- Objective -
In the records, starting at the line containing "912x513 pixels. Task: Click" and ending with the last line, replace "chart title" with "plot title" and write out those lines again with nothing else changed.

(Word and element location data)
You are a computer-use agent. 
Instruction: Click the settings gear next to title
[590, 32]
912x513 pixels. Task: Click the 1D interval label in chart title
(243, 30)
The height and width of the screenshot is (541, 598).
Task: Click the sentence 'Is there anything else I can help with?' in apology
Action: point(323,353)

- Written response -
912x513 pixels. Task: Click the 1D interval label in plot title
(243, 30)
The height and width of the screenshot is (541, 598).
Task: Click the sentence 'Is there anything else I can help with?' in apology
Action: point(323,353)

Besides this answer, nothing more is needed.